Speaking of zappy, I continue to be pleased with progress. The only area I have left on my face or neck that isn't predominantly perma-cleared is the center of my throat. Ms. Zappy contends that I only have another couple of months left of six-hour sessions; after that I won't have enough hair on me to go longer than four hours at a stretch.
sistawendy: me in a tie die dress with a flirty look on my face (flirty hippy)
A certain nun of your acquaintance will soon have as many years as most human cells have chromosomes. My plans:
  • Tomorrow night my apartment building comes to my place for wine & cheese. Folks in half the ten units in my building have RSVP'd yes either verbally or via the pre-written sticky notes I provided. So far, so good. Sorry, Internet peeps, you are not invited. Our building is too cool for you or something.
  • Sunday night at the Columbia City Theater is the annual MLK Day party with the DJs from my favorite radio show, Expansions on KEXP. One of them is, of course, Riz Rollins.
  • Yesterday I found out that the Seattle Girls of Leather are having a social on Monday night. I'll be there, looking and smelling nice.

My son still occasionally thinks he can make ADD go away by ignoring it. The longer he does that, the more he and his parents are screwed. It's the teenage desperation to fit in gone awry. Le sigh.

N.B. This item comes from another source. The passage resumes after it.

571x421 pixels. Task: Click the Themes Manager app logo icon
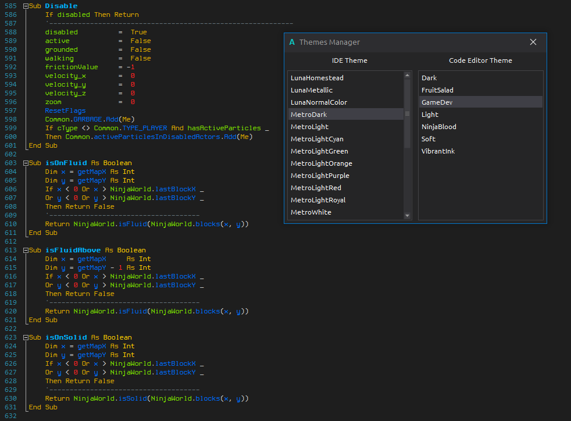pos(292,42)
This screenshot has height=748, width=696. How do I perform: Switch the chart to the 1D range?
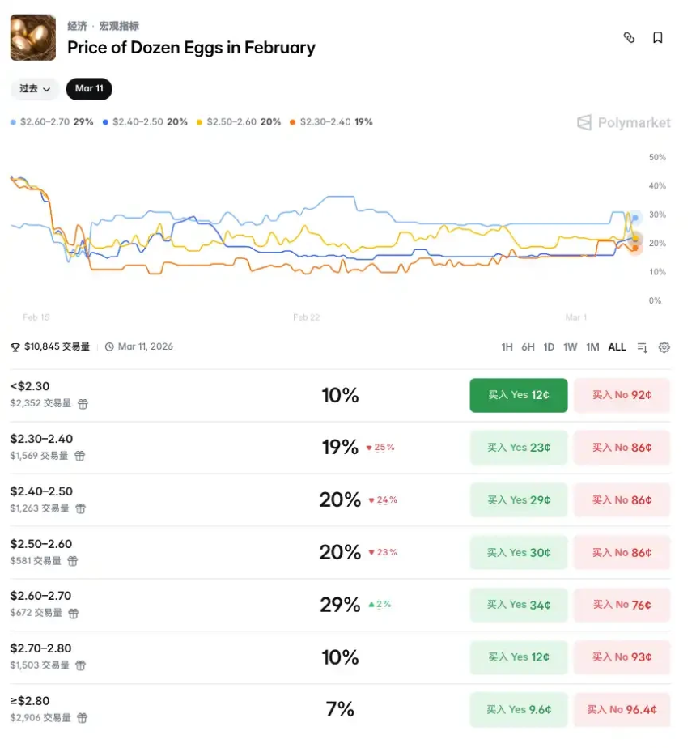click(549, 346)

I've seen posts about coping strategies go by on my various feeds, but now I regret not recording them somewhere, if indeed I was able. Pointers, LJ brain trust?
sistawendy: me in my Suffragette costume going "Eek!" (eek)
I rode shotgun with my son on the freeway for the first time this morning as he drove us back to the old place. He only wandered out of his lane oh, three or four times. As I told Mom during my weekly phone call, I didn't scream, but I gasped. Yes, he had is meds in him, and no, there was nothing coming out of the speakers. I think he even has trouble driving & conversing at the same time.

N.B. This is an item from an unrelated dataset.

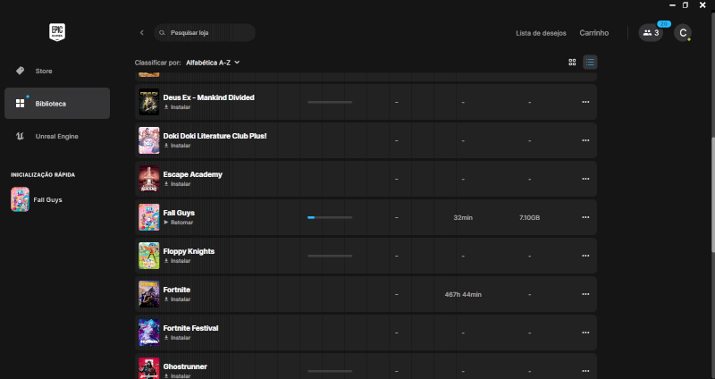Click the Fall Guys download progress bar
This screenshot has height=379, width=715.
point(329,217)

In other ADD-flavored news, he couldn't find his phone this morning. That would have been the third one he'd lost or broken in about a year, but he discovered that he'd left his phone at the old place yesterday afternoon, when he was there for ten minutes to - wait for it - take some short-acting meds. And because of his alarm settings, his phone woke up his mother against her wishes as he and I overslept.

Never mind flying cars. I want the future to entail self-driving cars and grafting important objects onto my son.
Ms. Zappy has moved her office from Tacoma to Federal Way, which makes my trip a bit shorter, at least geographically. She continues to make excellent progress: I doubt I'll have to shave above the jawline tomorrow, and not much below it. Permanently clear (I really want to say "permaclear".) on the neck and face by spring? I fervently hope so. Then on to the chest & nipples, like Sherman through Georgia. Or something.
As I type this entry, I am not cleaning my apartment. I must PREPARE FOR THE COMING OF MOM on Thursday, and I'll be doing stuff with m'boy on the east side on Tuesday & Wednesday night.